O novo filme de Pedro Almodóvar
traz a suposta “marca do autor” na demonstração de cenas de sexo, e, também, na
predileção por temas e tipos bizarros, a lembrar de perto o enfermeiro que
responde pelo estupro e consequente gravidez de uma mulher em estado de coma
(Fale com Ela, 2002). Se se atenta para a aparência do filme em termos de
gênero, pode ser novidade o ingresso em um polêmico (pode gerar obra-prima como
mero produto industrial na linha de Hollywood) suspense. “A Pele que eu
Habito”(La Piel qua habito/Espanha, 2011) tem roteiro de seu irmão Augustin, e
baseia-se no romance “Tarantula” do francês Tierry Jonquet. Trata de um médico
especializado em cirurugia de pele que depois de ver a sua mulher gravemente
queimada em conseqüência de um desastre de carro dedica-se intensamente à
pesquisa de enxertos, consegue sobrevivê-la, mas antes de transplantar tecido
vê sua amada se suicidar quando esta se olha num espelho e avalia sua desfiguração.
Na pesquisa, Richard Ledgard, o médico (Antonio Banderas), acaba
numa área experimental que lhe dá chance a uma missão de vingança, visto que o
episódio dramático do suicidio da esposa causa um fato mais cruciante para ele
marcando a vida de sua filha Norma que assistira ao episódio fatal da mãe.

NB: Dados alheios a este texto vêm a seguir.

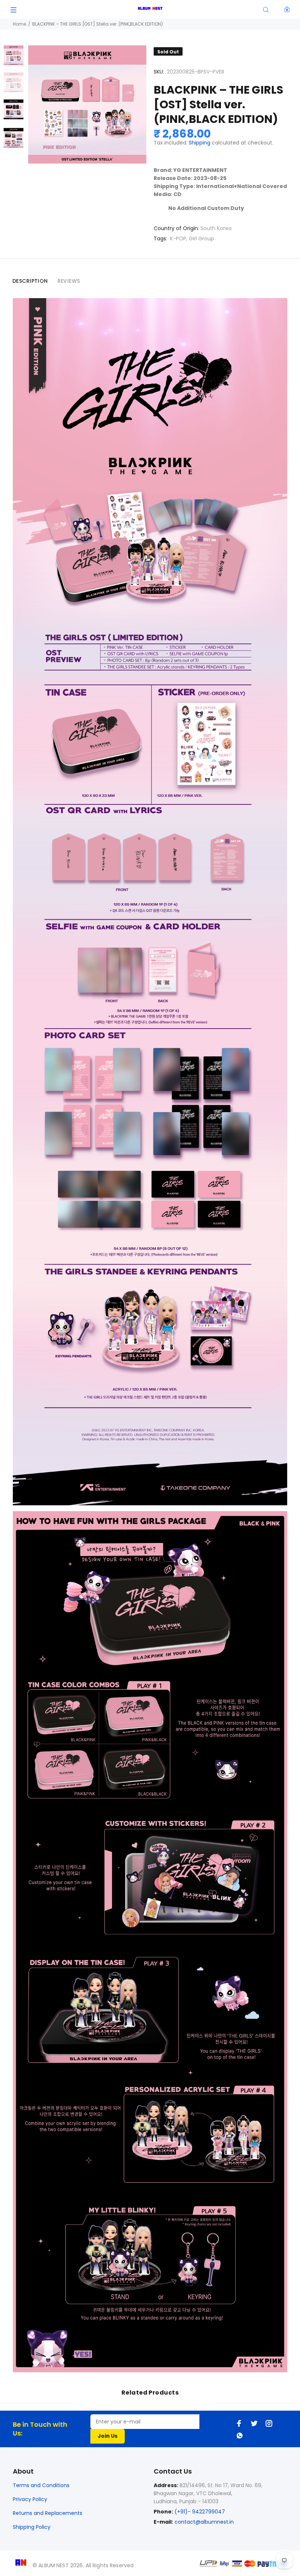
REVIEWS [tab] (68, 281)
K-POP (178, 238)
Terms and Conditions (41, 2485)
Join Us (107, 2436)
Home (19, 24)
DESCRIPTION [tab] (30, 281)
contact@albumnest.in (204, 2522)
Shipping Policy (31, 2527)
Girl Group (201, 238)
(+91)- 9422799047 (199, 2511)
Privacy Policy (30, 2499)
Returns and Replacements (47, 2513)
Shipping (199, 142)
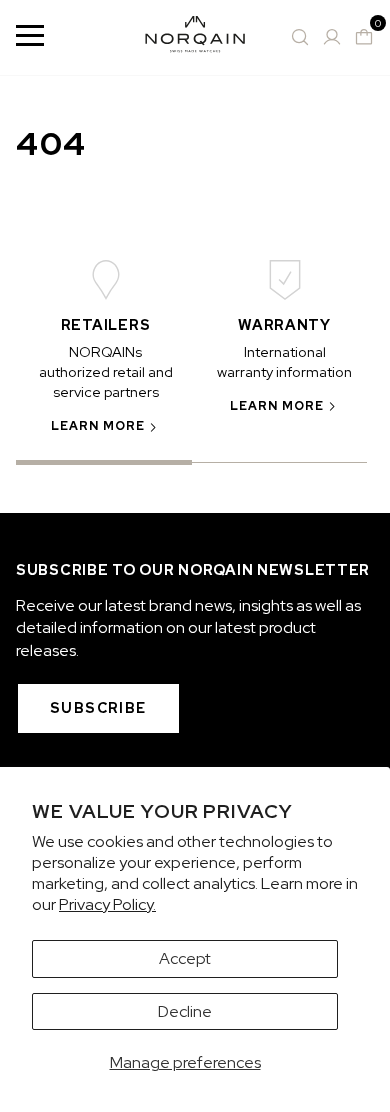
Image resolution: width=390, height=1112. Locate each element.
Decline (185, 1011)
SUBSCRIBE (98, 708)
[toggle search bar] (300, 37)
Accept (185, 958)
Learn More (98, 426)
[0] (364, 37)
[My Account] (332, 37)
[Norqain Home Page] (195, 37)
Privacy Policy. (107, 904)
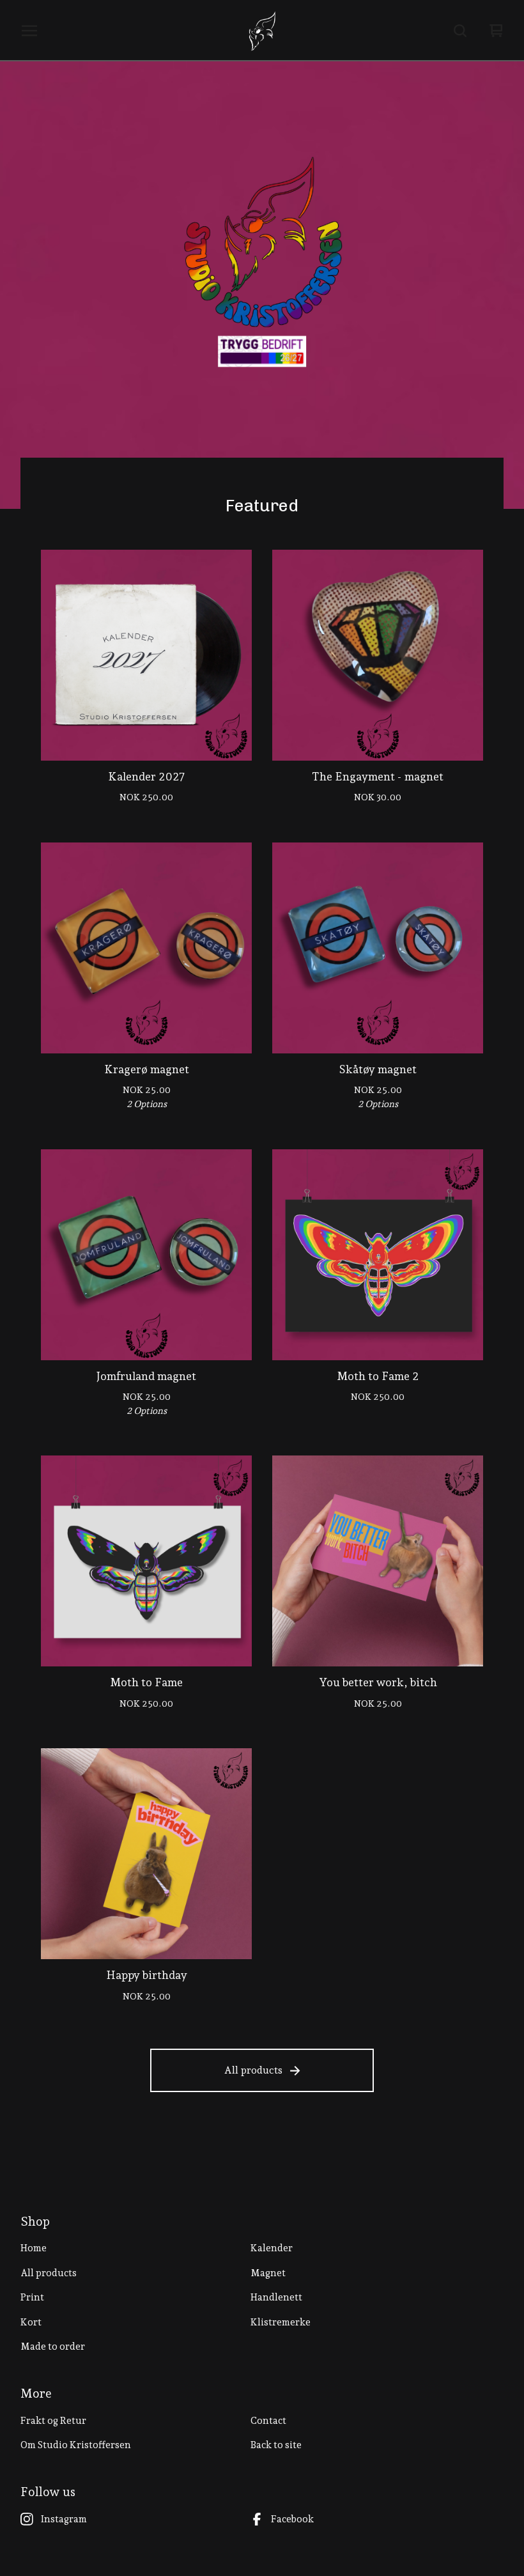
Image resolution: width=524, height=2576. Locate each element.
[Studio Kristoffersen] (262, 30)
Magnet (268, 2273)
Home (33, 2248)
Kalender (271, 2248)
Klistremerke (280, 2322)
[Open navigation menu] (29, 30)
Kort (31, 2322)
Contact (268, 2420)
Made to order (52, 2346)
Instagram (64, 2519)
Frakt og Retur (53, 2420)
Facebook (292, 2519)
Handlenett (276, 2297)
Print (32, 2297)
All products (253, 2070)
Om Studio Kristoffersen (75, 2445)
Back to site (276, 2445)
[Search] (460, 30)
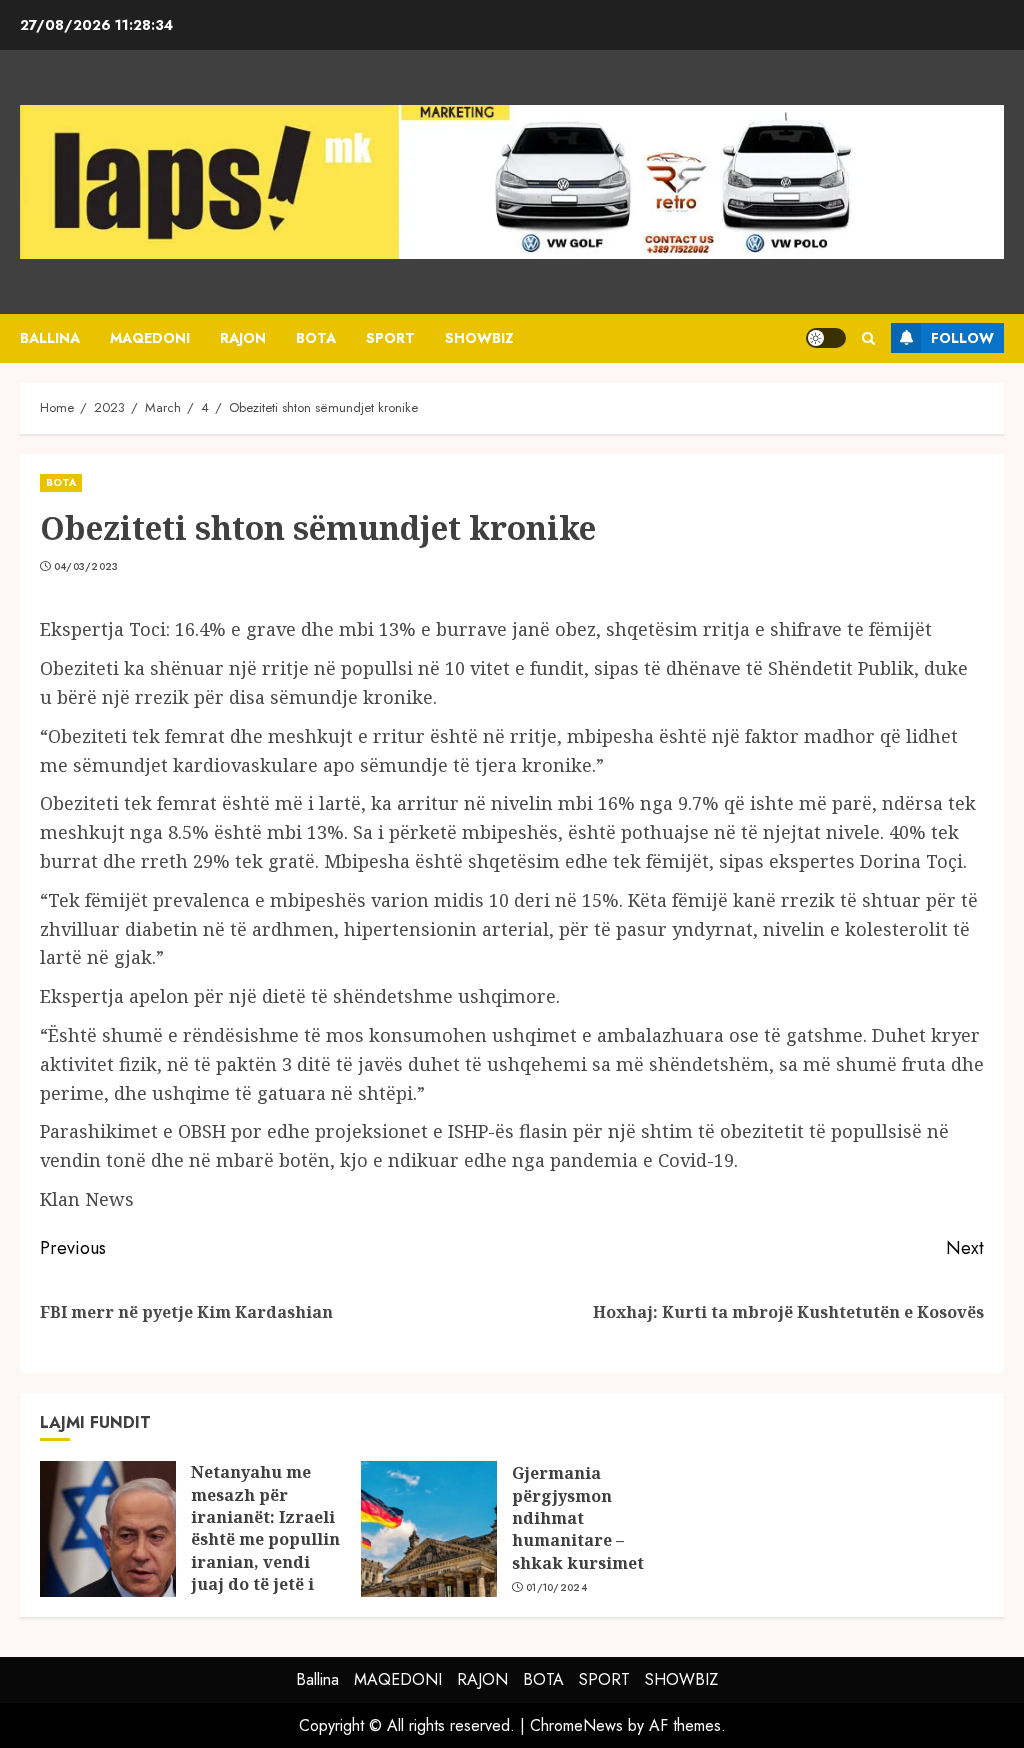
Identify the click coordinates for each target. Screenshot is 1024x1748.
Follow (962, 338)
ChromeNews (576, 1725)
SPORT (390, 338)
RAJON (243, 338)
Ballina (50, 338)
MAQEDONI (150, 338)
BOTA (316, 338)
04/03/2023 (86, 567)
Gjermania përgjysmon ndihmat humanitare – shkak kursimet (578, 1518)
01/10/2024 (556, 1588)
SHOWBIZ (479, 338)
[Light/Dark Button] (826, 338)
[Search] (868, 338)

O cineasta divide a sua narrativa em um longo
flash-back sem a métrica de “fade-outs”(cortinas escuras). Simplesmente coloca
legendas (“6 anos antes”, ou “De volta ao presente”). Almodovar foi criticado
pelos que presumiram “por cima” que ele estivesse se submetendo a um gênero, o suspense,
com a linguagem linear. Mas não é isso o que ele quer. Pode-se pensar,
inicialmente, sobre a figura de um moderno Frankenstein que adentra pelo
terreno do erotismo. A criação da “criatura” e o ato de rebelar-se de acordo
com a “matriz” de Mary Shelley escapam de uma simples critica ao “homem que
imita Deus” (como foi visto o livro de Shelley na sua época). A potencialização
de formas de poder para “modelar” pessoas, revelada no filme, entra nas
discussões atuais que aderem à perspectiva dos estudos de gênero apontando
para, inicialmente, as definições culturais do “ser homem” e do “ser mulher” a
partir da socialização do ser humano pelo único entendimento que teria a
ciência e a cultura – a biologia - e trata das discussões sobre o corpo sexuado, da diferença entre os sexos,
mostrando que o homem e a mulher mantêm relações culturalmente construídas.
Almodòvar de forma fria e sob a tensão de um processo
cruel de transformação, faz o protagonista escalar esses dois horizontes,
embalando a sua criatura numa grande figura a qual ele quer reproduzir para
efeito de vingança: uma mulher que ele domine. Agora não está mais em jogo sua
adoração pela amada, mas uma transposição do sentimento de ódio transformado
aos poucos pelo fenômeno que está a sua frente, a sua criatura, a quem
supostamente domina e o ama como novo tipo produzido. Na “pele”, se habita o
corpo criado por outrem, no interior deste corpo há outra “anima”, e se o
componente feminino (a vagina criada) foi pensado para explorar a vingança em
seguidos estupros, há uma personalidade que reflui e se mantém submissa até a
antevisão de uma nova odisséia. A travessia é de caráter espiritual e de
afetividade da personagem Vera (Elena Anaya) por toda a sua história passada. A edição (montagem) que privilegia cortes bruscos, que usa muitos closes e enquadramentos objetivos não deixa que o ritmo se esvaia na opção por idas e vindas no tempo. E estas idas e vindas não são tocadas de forma horizontal como em muitos filmes modernos: há um delineamento do espaço-tempo que diz bem do propósito do autor: um drama que se encaminha entre a cultura, o psicológico e a ficção-cientifica.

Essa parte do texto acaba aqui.